正文>
王国斌1962年出生于南京,现为江苏省美术馆专职画家,国家一级美术师,中国美术家协­会会员。1988年毕业于南京艺术学院美术系中国画­专业,1998年结业于南京艺术学院中国画人物高级研讨班。作品多次参加全国及省市展览并获奖,多家专业报刊杂志发表和介绍。曾代表中国艺术家出访欧洲进行学术考察,并被评为2006年江苏优秀青年国画家,作品被国内外多家美术机构、博物馆收藏。

 (根据网络资料编辑收藏)

人得到的同情,与受的苦难应成正比。这一定律,却不怎么适用知青一代。起码在我,知青的遭遇,总难免是“活该”的。所以“活该”,不是他们当年自甘入彀,想“大有作为”;也不是在文革里,他们中有犯下暴行的人。举国如醉,童子独醒,是童话才有的情节,生活是没有的。

我所不解的,是那苦难已成为历史,亲历的人,应反思其由来,留为殷鉴的今天,却有人说“青春无悔”,“磨练了意志”,乃至“我们是得天独厚的一代,我们是幸福的人”(张承志语)。

人之自恋,在于凡自己经过的事,都称是“好的”。比如吃粪是为体味吃肉之香;被抽打,是为享受伤口渐愈时的微痒之快感;“受骗”是“信仰”,遭罪是“殉道”。我说“不是”,岂非连窝端掉了其幸福?故只有说“粪是诚然该吃”了。

但一场改变了整整一代青年的命运、因而也改变了中国之命运的浩劫,亲历的人,若只懂得自恋,后来的人,仅报以漠然,则不光罪白受了,下一次浩劫,离我们子孙恐也不远。所幸10余年来,赖得寥寥几个老知青的良知,这浩劫的伤痛与丑恶,才渐被我们认识。

任务目标> 找出正文介绍王国斌时出现的全部年份,并逐一注明每个年份对应的事项。 这些资料与正文无关。

资料摘录>
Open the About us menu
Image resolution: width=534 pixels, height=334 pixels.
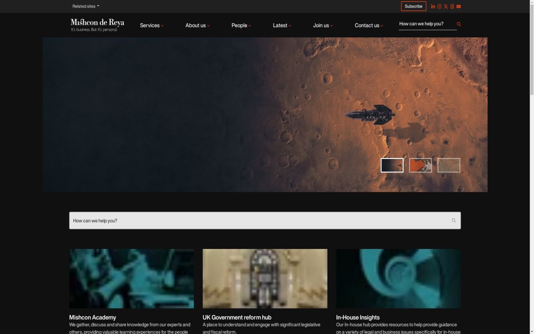click(x=197, y=25)
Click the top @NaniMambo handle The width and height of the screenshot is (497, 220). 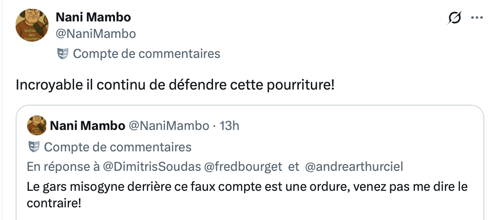[x=96, y=34]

回答如下>
1962年:出生于南京
1988年:毕业于南京艺术学院美术系中国画专业
1998年:结业于南京艺术学院中国画人物高级研讨班
2006年:被评为2006年江苏优秀青年国画家